1. Introduction
In recent years, the advancement of unmanned aerial vehicles (UAVs), commonly known as drones, has opened up a multitude of probabilities across various industries, ranging from aerial photography to search and rescue operations. However, conventional control methods such as joysticks or mobile applications can be restrictive and cumbersome in dynamic environments. With the introduction of “gesture-control” technology, which enables users to operate machines using natural hand movements, an intuitive interface between humans and machines is established. This not only facilitates convenience through uncomplicated gestures but also encourages novice users by eliminating complex maneuvers. What’s more, in the military field, certain tasks can be expedited with simplified actions: raising hands for ascent and loowering hands for descent; moving left hand to the left and right hand to the right.

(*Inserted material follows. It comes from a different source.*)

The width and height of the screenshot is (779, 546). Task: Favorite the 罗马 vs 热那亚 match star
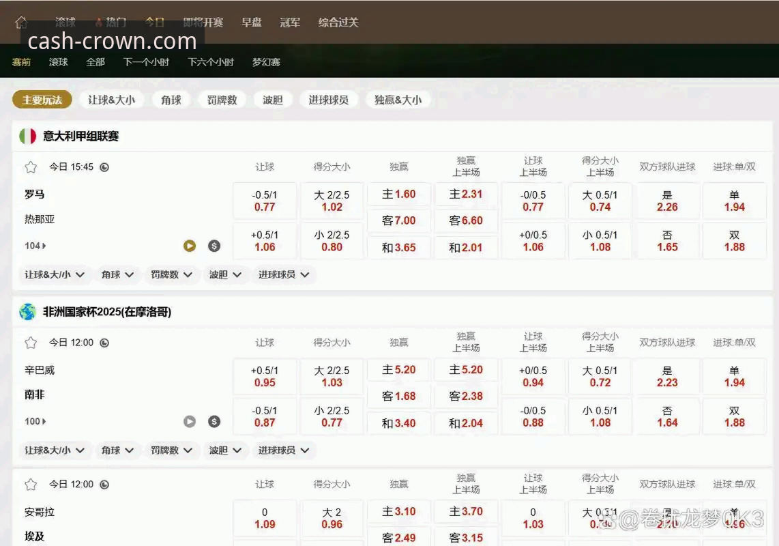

However, while promising significant advancements, the development of gesture-controlled drone systems presents several challenges. This paper provides a comprehensive overview of key technologies involved in implementing gesture-based control for drones while addressing associated challenges and proposing solutions to overcome these obstacles. It explores the principles behind gesture recognition systems, identifies the primary problems associated with each, and purposes the solution to overcome these obstacles. This paper may offer valuable references for future studies about the gesture-based control.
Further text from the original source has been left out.